Question importante entre toutes, l'Europe peut-elle devenir, malgré l'égoïsme de ses membres, une unité décisionnelle capable de prendre partie face aux autres puissances de la planète et surtout capable de faire le ménage dans sa propre courre. (JMR)
Philippe Herzog, président de Confrontations Europe, participe à la table-ronde de l'Université d'été du Medef, ce mercredi 27 août, intitulée: "L'Europe sera-t-elle une superpuissance ?"
L'Europe n'est pas une puissance géopolitique. Ni les principaux États européens ni l'Union en tant que telle ne sont capables de façonner la mondialisation - sauf pour la production de règles, mais avec des difficultés croissantes. L'Union doit se donner l'ambition de devenir un acteur politique global, donc acquérir la force d'initiative et d'action publiques qu'elle n'a pas aujourd'hui en raison de ses divisions et divergences internes.
Mais désigner le but comme "puissance" est très ambigu. Participer à un rapport de forces dans un monde multipolaire ne permettrait pas de réduire les tensions et de prévenir la guerre des capitalismes, alors que le type de croissance actuel de l'économie mondiale n'est pas soutenable. Le but est plutôt de devenir un acteur capable de contribuer à rendre le développement plus durable et plus équitable, viser la formation d'une société mondiale, être une force qui rapproche et qui unit.
Se donner les moyens exige un changement d'état d'esprit et de méthode. Et ceci quel que soit le débouché du traité de réforme institutionnelle, que j'espère positif, car il augmente la capacité d'action extérieure. La voie constitutionnelle s'est avérée une impasse. Le traité institutionnel achoppe sur le piège d'un référendum national absurde. Si chaque pays procédait par référendum, la probabilité d'un succès serait quasiment nulle.
Les citoyens confondent l'intérêt européen et l'intérêt national. Alors qu'il faut penser géopolitique, beaucoup ont peur de l'ouverture et des échanges. On n'a rien compris à l'élargissement, et l'on n'essaie même pas d'explorer l'intérêt que pourrait avoir l'entrée de la Turquie dans l'Union. Il est donc urgent de s'attaquer aux oeillères. Les politiciens n'en manquent pas non plus.

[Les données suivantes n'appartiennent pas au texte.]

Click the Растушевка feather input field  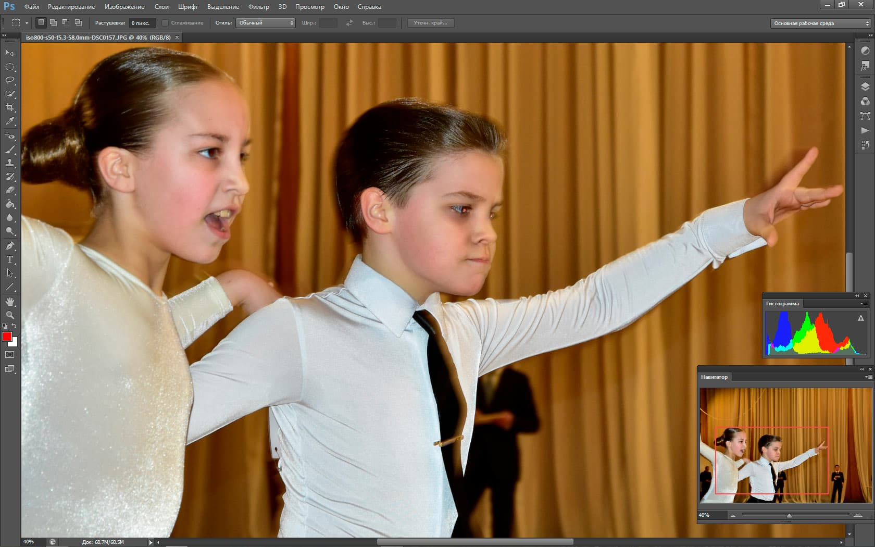[x=142, y=23]

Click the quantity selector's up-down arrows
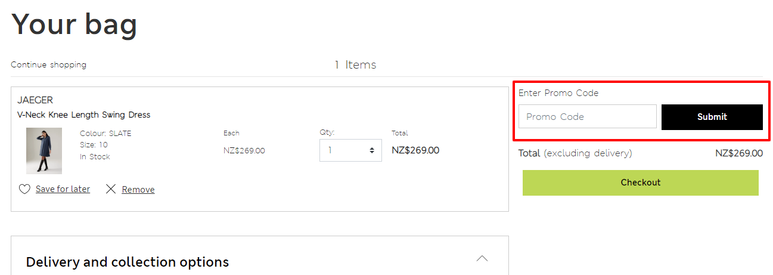372,150
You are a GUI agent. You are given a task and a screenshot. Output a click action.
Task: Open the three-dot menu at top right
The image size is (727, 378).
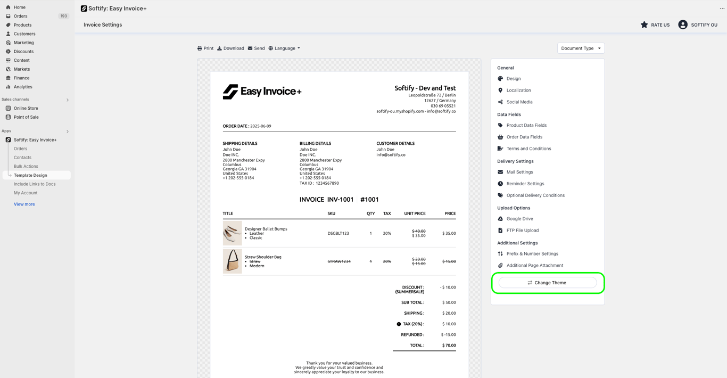point(722,9)
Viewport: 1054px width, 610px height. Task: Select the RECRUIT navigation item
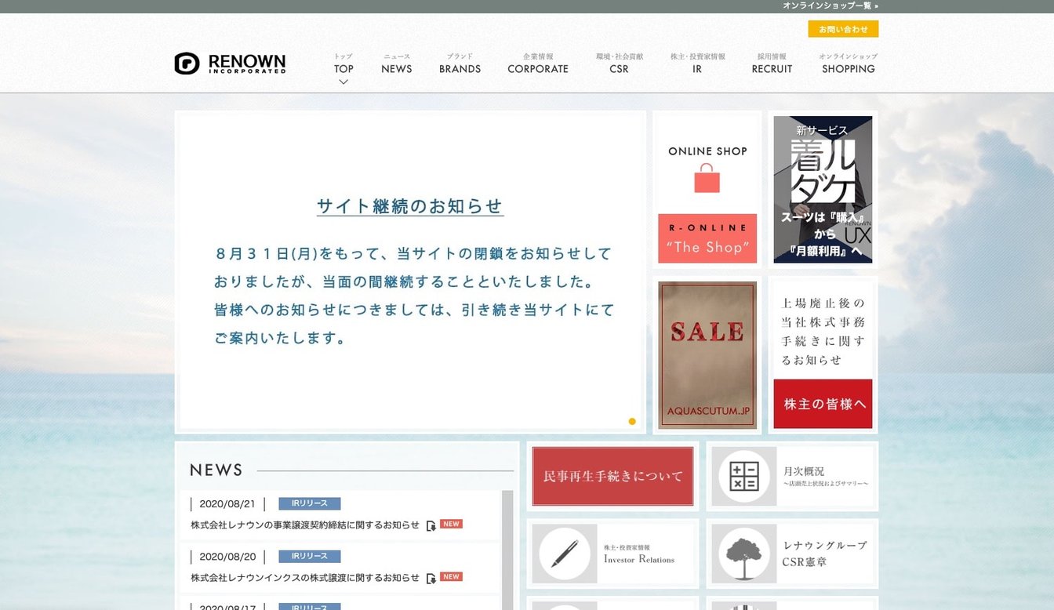772,68
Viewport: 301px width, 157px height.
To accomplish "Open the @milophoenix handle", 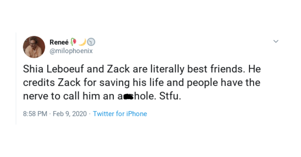I will pyautogui.click(x=71, y=51).
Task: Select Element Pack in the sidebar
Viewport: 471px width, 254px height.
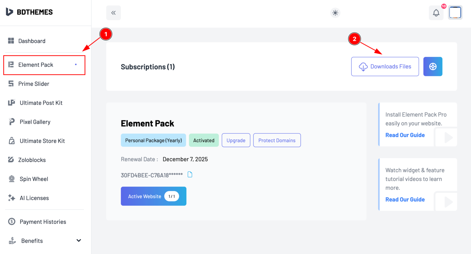Action: click(x=36, y=65)
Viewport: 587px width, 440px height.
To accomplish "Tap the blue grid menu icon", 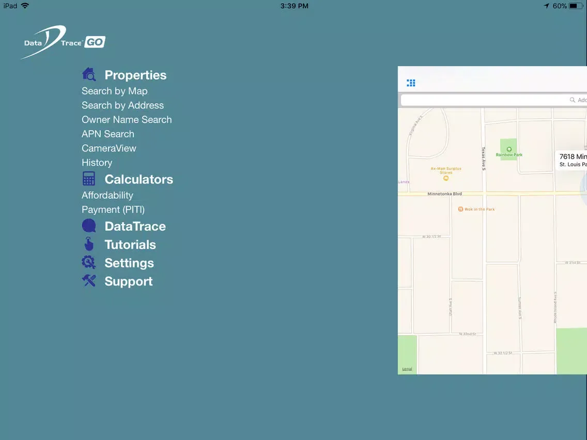I will pos(411,83).
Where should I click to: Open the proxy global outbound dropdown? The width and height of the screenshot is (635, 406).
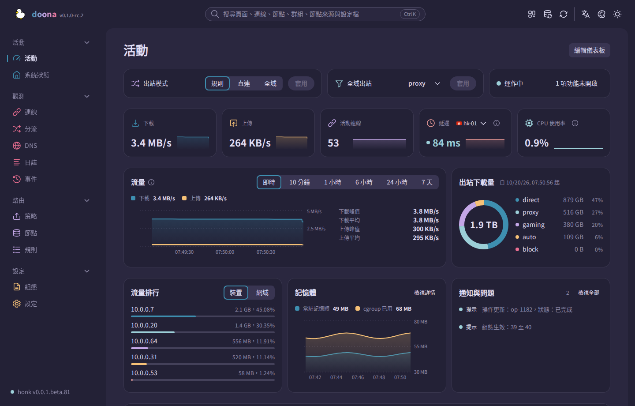[x=424, y=83]
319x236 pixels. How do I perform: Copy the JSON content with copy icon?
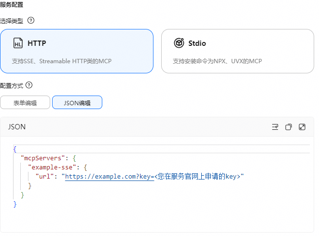289,127
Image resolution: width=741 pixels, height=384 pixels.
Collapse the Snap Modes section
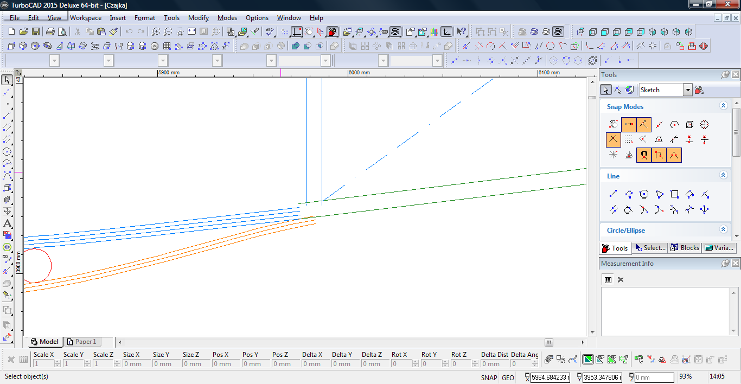[x=723, y=106]
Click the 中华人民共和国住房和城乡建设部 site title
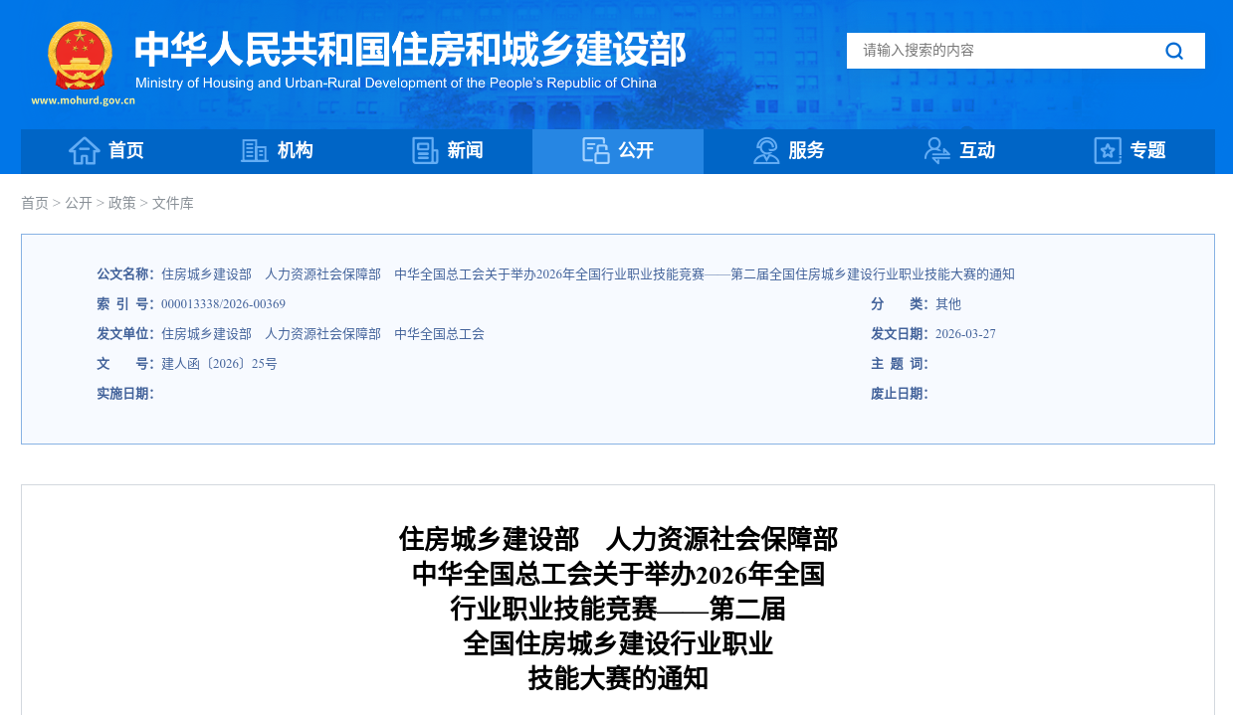 tap(410, 49)
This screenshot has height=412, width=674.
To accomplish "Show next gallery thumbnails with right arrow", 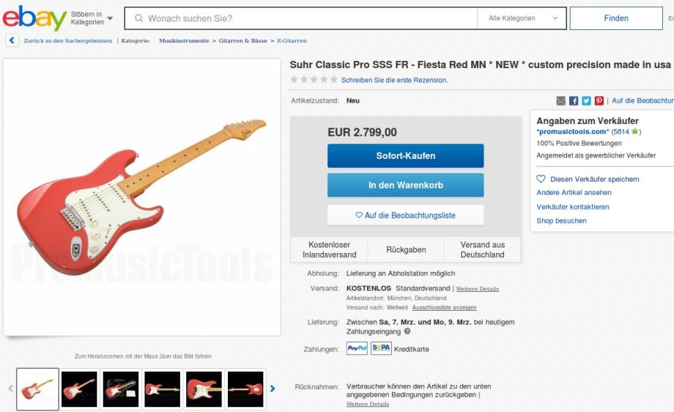I will click(x=273, y=389).
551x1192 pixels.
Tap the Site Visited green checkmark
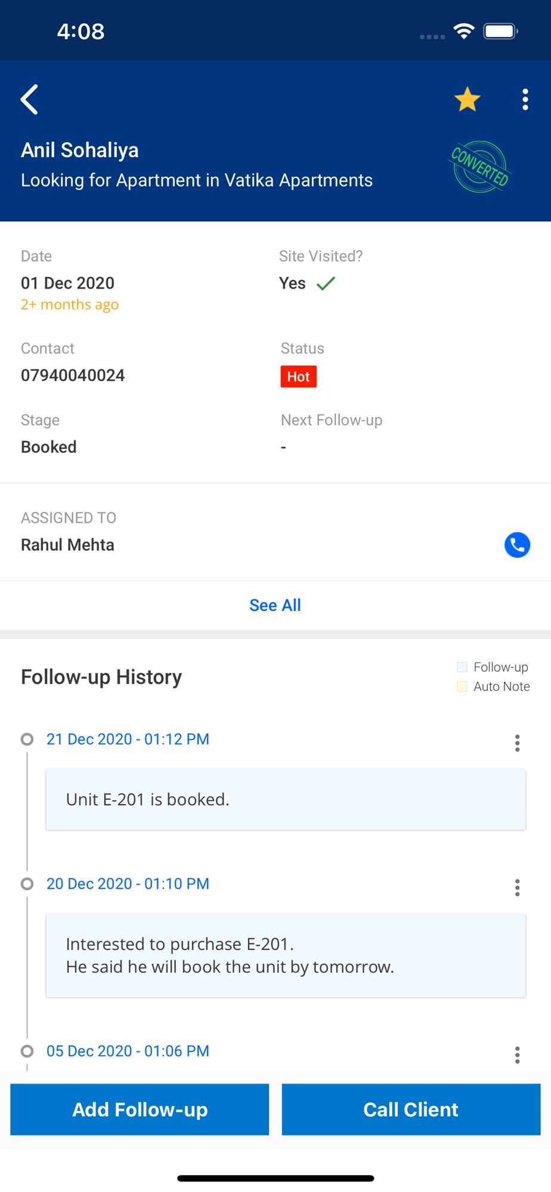pyautogui.click(x=326, y=283)
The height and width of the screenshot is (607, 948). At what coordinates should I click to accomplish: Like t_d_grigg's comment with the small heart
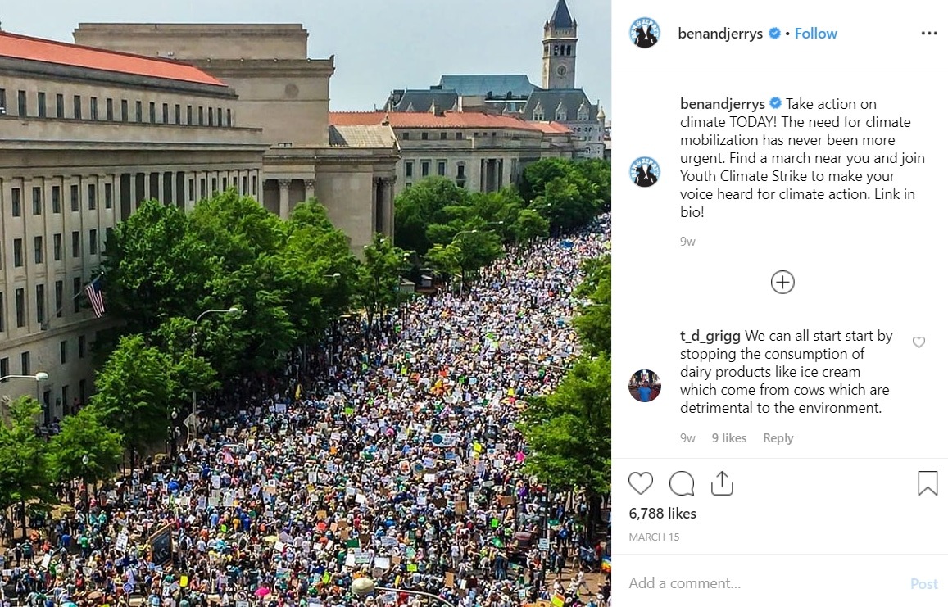coord(919,342)

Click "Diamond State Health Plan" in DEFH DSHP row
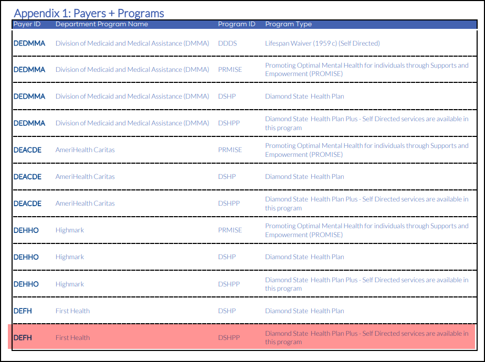(x=304, y=311)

C'est le moment de changer d'optique : un renouvellement des institutions communautaires aura lieu en 2009. Si la campagne des élections européennes était européanisée, y compris avec des listes transfrontières, cela aiderait grandement à chercher à identifier l'intérêt européen. Il faut promouvoir systématiquement la dimension européenne dans l'éducation des citoyens et des jeunes. Et définir clairement les domaines où l'Union va devoir promouvoir des politiques publiques, après quoi concrétiser les objectifs et les moyens dans un plan d'action issu d'un processus interactif entre les collectivités nationales et l'Union.
Les dimensions internes et externes des politiques de l'Union doivent être désormais imbriquées. Il est en effet impossible de prétendre devenir un acteur global sans remettre en cause notre modèle social et économique. Ainsi en France nous vivons encore dans la culture des Trente glorieuses, alors que ce régime prend l'eau. Quand nos dirigeants prétendent que l'Europe doit protéger le modèle social, ils entretiennent des préjugés et des confusions. Il faut mobiliser les sociétés pour un effort de modernisation comparable à l'effort consenti après guerre, en visant l'élévation générale des compétences et un nouveau type de plein emploi.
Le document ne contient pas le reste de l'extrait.